On the witness stand Monday, Young recounted how he met Edwards in 1998, as the Raleigh trial lawyer and political neophyte was campaigning for the Senate.

"My father was a minister, so I had seen a lot of great speakers," Young recounted. "He was really 'on' that day."

Young said he immediately told his future wife, Cheri Young, that Edwards had the potential to become president and that he wanted to work for him. Young quickly rose from a junior campaign staffer to working on the senator's North Carolina staff following the election.

When no one else wanted to pick up Edwards at the airport, Young leapt at the opportunity. He eventually took the title of special assistant to the senator, a gatekeeper of who got phone calls and face time with Edwards.

Young also testified about first meeting Hunter as she travelled with Edwards in 2006. Also that year, Young first spoke with Mellon and put her in touch with Edwards.

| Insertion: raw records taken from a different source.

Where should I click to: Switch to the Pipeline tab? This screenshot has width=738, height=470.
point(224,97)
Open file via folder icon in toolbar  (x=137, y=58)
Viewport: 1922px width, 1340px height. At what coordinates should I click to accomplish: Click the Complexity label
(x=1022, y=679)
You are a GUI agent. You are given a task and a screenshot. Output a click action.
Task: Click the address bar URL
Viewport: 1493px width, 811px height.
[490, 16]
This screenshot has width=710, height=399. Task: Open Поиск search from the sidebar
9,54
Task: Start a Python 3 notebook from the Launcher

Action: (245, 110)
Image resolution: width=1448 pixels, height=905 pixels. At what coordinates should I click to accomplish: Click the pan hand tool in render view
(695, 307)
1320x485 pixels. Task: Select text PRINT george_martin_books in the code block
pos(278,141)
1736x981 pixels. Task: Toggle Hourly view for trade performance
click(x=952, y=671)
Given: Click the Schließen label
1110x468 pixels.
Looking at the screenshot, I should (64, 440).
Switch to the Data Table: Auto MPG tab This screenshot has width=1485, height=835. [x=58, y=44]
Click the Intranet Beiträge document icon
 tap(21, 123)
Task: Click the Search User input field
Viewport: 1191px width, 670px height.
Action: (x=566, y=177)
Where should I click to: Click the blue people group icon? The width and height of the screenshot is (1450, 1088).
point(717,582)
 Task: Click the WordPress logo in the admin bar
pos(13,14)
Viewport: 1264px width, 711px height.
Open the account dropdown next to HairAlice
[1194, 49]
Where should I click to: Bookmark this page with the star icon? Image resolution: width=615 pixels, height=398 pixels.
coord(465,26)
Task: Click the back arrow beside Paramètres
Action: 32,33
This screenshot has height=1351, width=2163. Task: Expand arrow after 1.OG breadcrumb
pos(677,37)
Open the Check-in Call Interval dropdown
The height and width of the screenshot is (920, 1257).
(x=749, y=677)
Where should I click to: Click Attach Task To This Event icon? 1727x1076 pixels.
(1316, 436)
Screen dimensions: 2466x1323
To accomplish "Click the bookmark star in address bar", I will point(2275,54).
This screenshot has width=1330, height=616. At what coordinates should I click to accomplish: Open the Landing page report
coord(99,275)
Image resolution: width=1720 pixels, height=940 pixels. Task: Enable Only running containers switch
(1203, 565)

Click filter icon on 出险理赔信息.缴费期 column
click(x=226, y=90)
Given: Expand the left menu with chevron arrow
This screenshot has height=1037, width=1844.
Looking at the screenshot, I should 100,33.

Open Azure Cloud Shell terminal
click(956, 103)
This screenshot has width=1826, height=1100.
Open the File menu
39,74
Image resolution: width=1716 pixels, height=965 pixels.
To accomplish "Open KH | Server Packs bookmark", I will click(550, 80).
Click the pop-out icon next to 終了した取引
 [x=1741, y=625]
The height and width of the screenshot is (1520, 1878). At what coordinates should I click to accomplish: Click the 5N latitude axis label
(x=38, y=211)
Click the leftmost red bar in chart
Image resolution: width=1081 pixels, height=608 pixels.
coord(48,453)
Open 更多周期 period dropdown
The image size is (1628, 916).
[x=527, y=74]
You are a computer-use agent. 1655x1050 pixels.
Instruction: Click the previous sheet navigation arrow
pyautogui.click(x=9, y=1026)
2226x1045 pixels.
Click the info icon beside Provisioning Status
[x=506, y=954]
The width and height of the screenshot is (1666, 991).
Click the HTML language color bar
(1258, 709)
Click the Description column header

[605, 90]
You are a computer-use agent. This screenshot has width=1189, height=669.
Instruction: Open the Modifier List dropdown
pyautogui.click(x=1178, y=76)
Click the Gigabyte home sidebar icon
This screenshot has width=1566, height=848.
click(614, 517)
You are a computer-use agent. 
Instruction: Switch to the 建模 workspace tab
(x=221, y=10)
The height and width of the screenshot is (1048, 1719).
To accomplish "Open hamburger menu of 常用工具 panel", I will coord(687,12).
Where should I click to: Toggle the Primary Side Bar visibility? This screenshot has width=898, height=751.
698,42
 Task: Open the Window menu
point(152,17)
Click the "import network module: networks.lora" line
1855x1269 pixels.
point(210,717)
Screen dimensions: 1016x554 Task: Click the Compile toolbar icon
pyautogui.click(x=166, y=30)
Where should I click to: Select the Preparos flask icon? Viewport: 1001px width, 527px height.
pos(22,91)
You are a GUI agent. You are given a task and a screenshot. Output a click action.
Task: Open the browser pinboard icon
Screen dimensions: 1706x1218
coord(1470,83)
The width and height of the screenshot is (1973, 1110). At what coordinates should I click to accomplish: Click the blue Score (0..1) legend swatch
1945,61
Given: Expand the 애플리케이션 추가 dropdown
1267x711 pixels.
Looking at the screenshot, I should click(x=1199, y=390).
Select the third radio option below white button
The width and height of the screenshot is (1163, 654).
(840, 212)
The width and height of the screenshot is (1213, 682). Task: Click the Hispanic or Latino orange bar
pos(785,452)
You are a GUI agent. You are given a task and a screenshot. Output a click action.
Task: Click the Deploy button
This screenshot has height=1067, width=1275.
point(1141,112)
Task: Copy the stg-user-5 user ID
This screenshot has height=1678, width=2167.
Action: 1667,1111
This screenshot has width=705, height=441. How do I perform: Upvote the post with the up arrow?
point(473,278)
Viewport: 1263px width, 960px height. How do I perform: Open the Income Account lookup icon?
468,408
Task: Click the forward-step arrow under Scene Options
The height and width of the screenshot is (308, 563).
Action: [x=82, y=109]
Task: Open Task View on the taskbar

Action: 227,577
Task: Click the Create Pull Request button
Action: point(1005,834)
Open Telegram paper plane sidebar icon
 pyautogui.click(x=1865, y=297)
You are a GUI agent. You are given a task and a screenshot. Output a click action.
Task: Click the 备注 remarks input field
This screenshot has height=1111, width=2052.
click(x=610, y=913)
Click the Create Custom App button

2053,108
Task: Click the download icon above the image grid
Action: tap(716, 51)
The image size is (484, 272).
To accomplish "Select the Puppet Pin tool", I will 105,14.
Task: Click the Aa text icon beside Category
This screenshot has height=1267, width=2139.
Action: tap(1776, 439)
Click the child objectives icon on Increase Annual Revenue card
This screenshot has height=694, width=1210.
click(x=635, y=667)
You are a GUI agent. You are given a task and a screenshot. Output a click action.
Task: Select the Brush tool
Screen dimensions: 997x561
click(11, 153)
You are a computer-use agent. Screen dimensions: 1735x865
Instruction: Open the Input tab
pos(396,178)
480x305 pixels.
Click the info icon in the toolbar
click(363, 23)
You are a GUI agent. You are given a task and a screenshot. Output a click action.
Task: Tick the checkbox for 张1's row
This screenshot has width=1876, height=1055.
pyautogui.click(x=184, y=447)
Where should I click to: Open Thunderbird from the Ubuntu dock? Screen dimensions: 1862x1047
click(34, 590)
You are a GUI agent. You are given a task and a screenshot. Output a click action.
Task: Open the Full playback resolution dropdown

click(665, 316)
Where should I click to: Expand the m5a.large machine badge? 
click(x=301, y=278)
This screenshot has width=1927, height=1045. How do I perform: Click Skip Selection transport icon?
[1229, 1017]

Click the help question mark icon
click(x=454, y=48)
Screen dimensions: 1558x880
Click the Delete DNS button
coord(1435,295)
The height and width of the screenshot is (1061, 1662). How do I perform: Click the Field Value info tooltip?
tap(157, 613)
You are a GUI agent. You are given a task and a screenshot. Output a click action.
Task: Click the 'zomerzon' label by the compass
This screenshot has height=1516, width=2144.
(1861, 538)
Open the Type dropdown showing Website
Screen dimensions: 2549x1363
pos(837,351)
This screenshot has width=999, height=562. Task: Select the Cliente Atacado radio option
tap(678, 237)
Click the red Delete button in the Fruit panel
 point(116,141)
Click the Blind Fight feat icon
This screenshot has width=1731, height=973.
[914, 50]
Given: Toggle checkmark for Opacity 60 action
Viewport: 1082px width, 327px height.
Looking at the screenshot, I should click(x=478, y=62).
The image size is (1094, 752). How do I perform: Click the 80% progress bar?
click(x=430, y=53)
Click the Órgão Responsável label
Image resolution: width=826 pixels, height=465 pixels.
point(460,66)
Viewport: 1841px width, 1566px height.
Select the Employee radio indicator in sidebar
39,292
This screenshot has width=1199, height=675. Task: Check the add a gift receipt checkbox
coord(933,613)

Young is set to resume his testimony Tuesday.

Young and his wife later invited the pregnant Hunter to live in their home near Chapel Hill and embarked with her on a cross-country odyssey as they sought to elude tabloid reporters trying to expose the candidate's extramarital affair.

Young eventually fell out with Edwards and wrote an unflattering tell-all book, "The Politician." Young and Hunter recently ended a two-year legal battle over ownership of a sex tape the mistress recorded with Edwards during the campaign, agreeing to a settlement that dictates that copies of the video will be destroyed.

Two of the lawyers who represented Hunter in her civil suit against the former aide joined Edwards' legal team last month. After years of adamant public denials, Edwards acknowledged paternity of Hunter's daughter, Frances Quinn Hunter, in 2010. The girl, now 4, lives with her mother in Charlotte.

It has not yet been decided whether Edwards, a former trial lawyer once renowned for his ability to charm jurors, will testify in his own defense.

Before the jury entered the court room Monday, Eagles disclosed that Young had called three other witnesses in the last two weeks. Eagles ruled that lawyers for Edwards could mention the improper contact to jurors in opening statements Monday, but barred them from using the term "witness tampering" or telling the jury that Young had a one-night stand with one of the other witnesses in 2007.

Eagles, who was appointed in 2010 by President Barack Obama, said she expects the proceedings to last about six weeks.